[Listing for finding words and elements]
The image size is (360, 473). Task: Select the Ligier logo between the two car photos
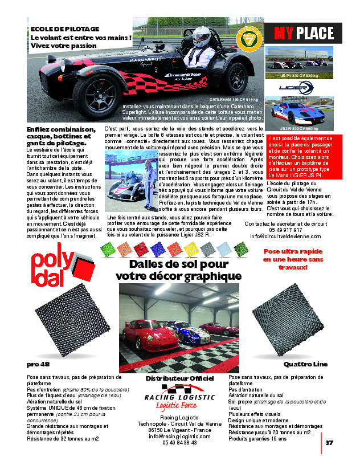296,88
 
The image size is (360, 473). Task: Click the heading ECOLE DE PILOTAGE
65,28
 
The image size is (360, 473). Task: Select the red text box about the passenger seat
304,157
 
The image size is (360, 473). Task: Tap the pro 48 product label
38,364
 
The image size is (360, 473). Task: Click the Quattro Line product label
305,364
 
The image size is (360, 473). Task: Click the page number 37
329,442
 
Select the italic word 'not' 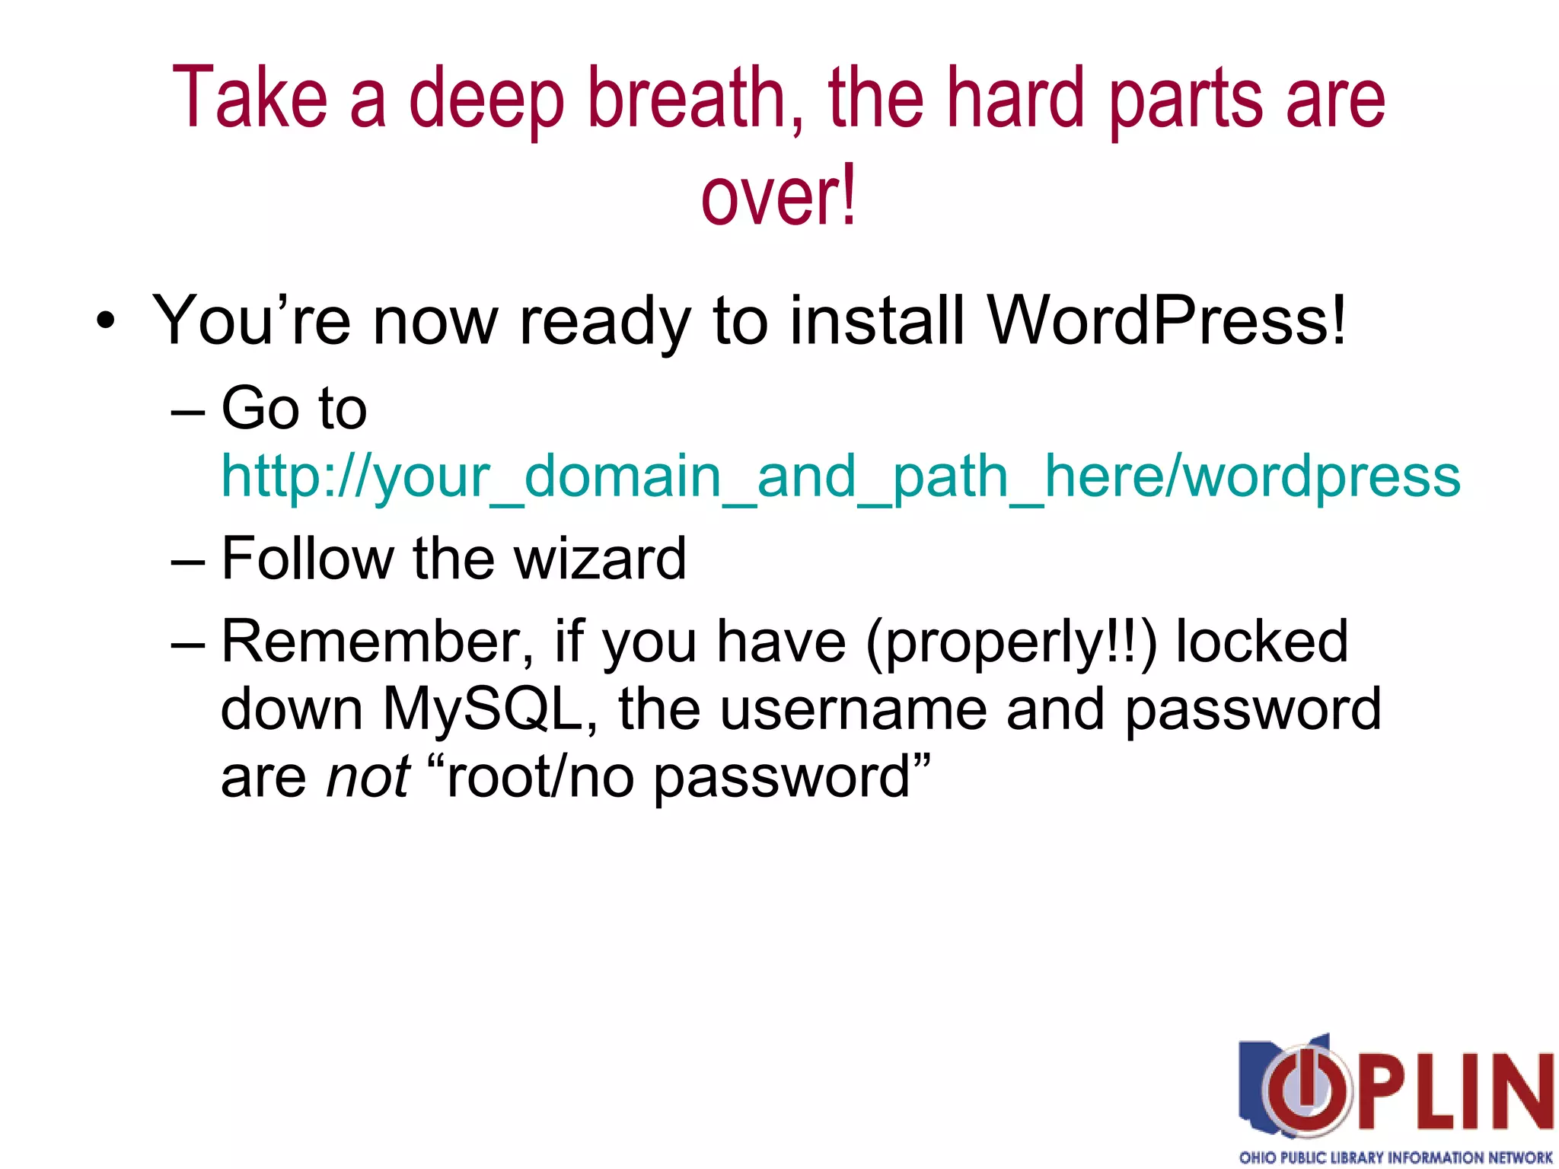[x=368, y=777]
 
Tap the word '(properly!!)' [x=1011, y=642]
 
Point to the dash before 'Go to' [x=189, y=412]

- _WHAT IS EXPECTED_: How many lines of the listing contain the word "Click"? Reply with the number alone.

- _FINISHED TASK_: 3